Getting Sober Can Be Fun
Many people think going to rehab or getting sober is going to be a total snooze fest. They mistakenly believe sobriety is nothing more than a bunch or boring meetings, lame counseling sessions, and obnoxious groups. Not true!
Participating in new experiences during the healing process helps to create a new way of life beyond drinking and doing drugs. And – believe it or not – many people enjoy their personal recovery journey once they get to the other side of detox.
One of the ways sober people can become actively engaged in their own recovery is to participate in art therapy. Studies have shown that creativity positively impacts sobriety. Let’s talk more about this therapeutic approach and discuss how it can benefit someone who is recovering from a substance use disorder.
What is Art Therapy?
According to the American Art Therapy Association, “art therapy is an integrative mental health and human services profession that enriches the lives of individuals, families, and communities through active art-making, creative process, applied psychological theory, and human experience within a psychotherapeutic relationship.”
In more simple terms, art therapy (when facilitated by a qualified art therapist) encourages personal growth while effectively supporting addiction treatment goals. The process involves a creative outlet of some kind; such as painting, drawing, sculpting, or collage-making. In no uncertain terms, participating in art therapy greatly improves the likelihood of ongoing, continuous sobriety.
Art therapy can happen at a rehabilitation center or a therapist’s private practice. Many art therapy professionals also perform home visits.
What is an Art Therapist?
Art therapists are licensed master’s level clinicians who are guided by ethical therapeutic standards. Their extensive education and supervised training prepares them to work in the counseling field and provide art therapy sessions to those in need.
In order for a recovering person to experience art therapy in its clinical context, a certified art therapist should be involved in the process. An art therapist directs a session so that the participant enjoys the maximum benefit of the experience. Art therapy isn’t just about making pretty things. There is work involved!
Do You Need An Art Therapist to Participate in Art Therapy?
Addicted people should utilize a mental health professional during art therapy in the same way they would if they participated in CBT or DBT.
Many recovering people insist that they practice art therapy in the privacy of their own home in complete solitude. They might paint or draw as a way to process difficult emotions or counteract feelings of boredom, isolation, or loneliness.
We do not deny that people can appreciate the value of engaging in artistic activities alone. However; true art therapy should take place with an educated, trained, and licensed art therapist. Otherwise, it is not considered art therapy in the clinical sense – even if it may feel therapeutic to the soul.

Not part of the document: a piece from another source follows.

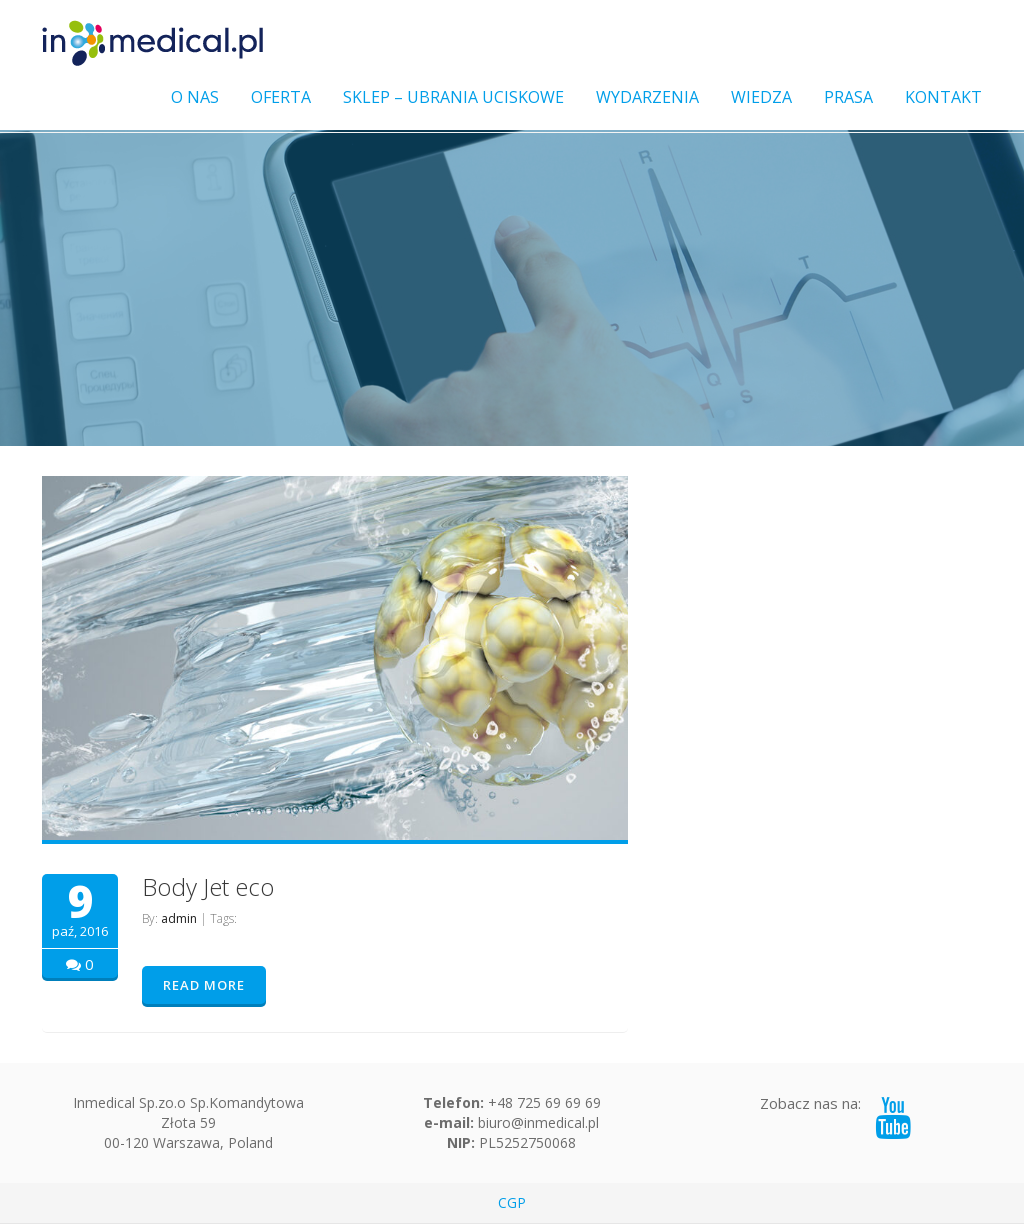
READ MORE (204, 985)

The Many Benefits of Art Therapy in Addiction Recovery
Here are just a few of the many ways that art therapy is beneficial to people in recovery from drug or alcohol addiction:
- Provides exploration and release of emotions in a healthy way
- Improves self-esteem and confidence
- Positive outlet for resolving trauma
- Great stress reliever
- Allows for self-expression when there are no words
- Healthy coping skill
- Improves cognitive function and sensory motor skills
- Promotes social skills
- Enhances self-awareness
- Boosts a sense of spiritual connection
- Reduces distress and resolves conflict
- Constructive way to spend therapeutic time
- Improves symptoms of depression and anxiety
- Eases the process of drug or alcohol withdrawal
- It is fun!
The Link Between Creativity and the Healing of the Human Spirit
There is something cathartic about expressing yourself artistically. Just glance through the pages of the human history book. You will find that poetry, art, music, literature, and film have provided an emotional outlet for people throughout the ages. (Take a moment and think about how many popular songs are about being heartbroken during a breakup!)

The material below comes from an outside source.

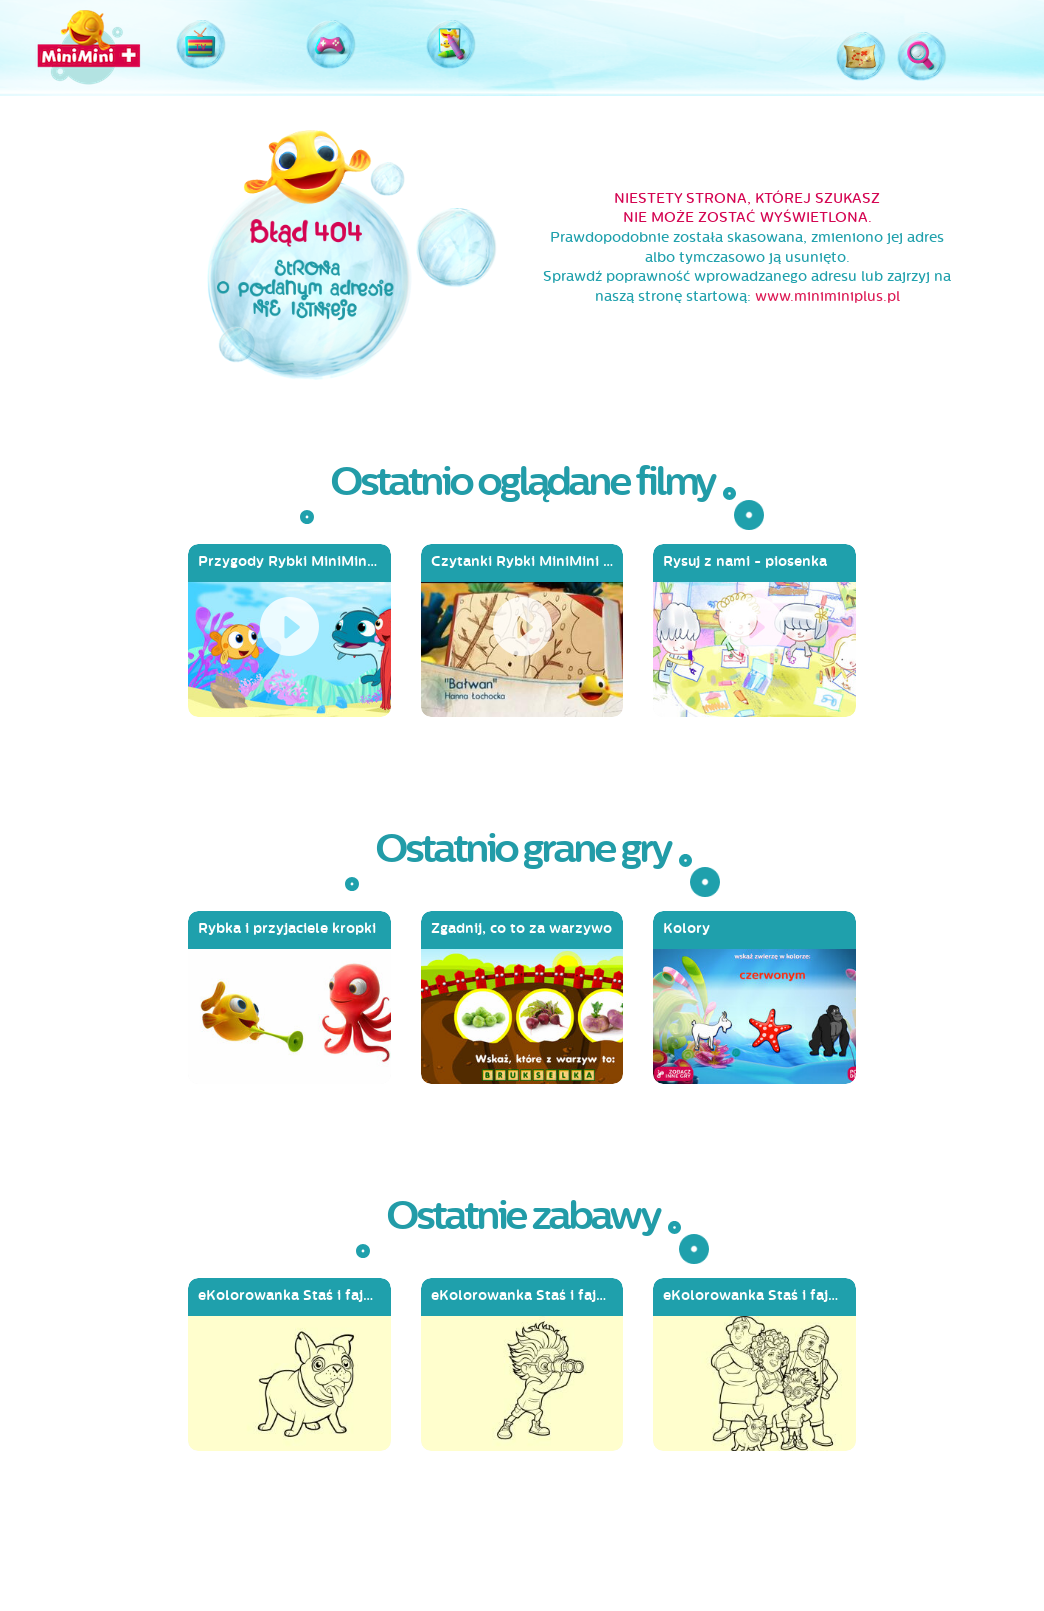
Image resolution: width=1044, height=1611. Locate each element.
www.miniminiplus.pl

Something special happens for people in recovery when they channel their thoughts and feelings and express them during an art therapy session. Many sober people say they are able to deeply communicate their innermost secrets during sessions in a way that they never could verbally.

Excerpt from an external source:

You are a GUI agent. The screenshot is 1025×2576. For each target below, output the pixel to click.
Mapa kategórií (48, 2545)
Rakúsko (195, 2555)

Art therapy can be used in conjunction with a 12-Step recovery program like Alcoholics Anonymous. It is offered at many rehabilitation facilities and can be incorporated into an aftercare plan.
Get Your Therapy On – Unleash Your Inner Artist
If you are looking for a creative way to positively enhance your recovery journey, art therapy might be for you.
You do not have to be a Picasso in order to enjoy art therapy. In fact, if you have never picked up a paintbrush or a sketch pen, you will be in good hands with your therapist. No matter your artistic skillset (or lack thereof), you can still greatly benefit from taking part in this therapeutic approach in sobriety.
Art therapy is not so much about making artwork as it is about healing thyself. It promotes health and wellness in every aspect of the human experience through creativity. It will deepen your mental, emotional, physical, and spiritual connection to your innermost being and to the world around you. Give it a try!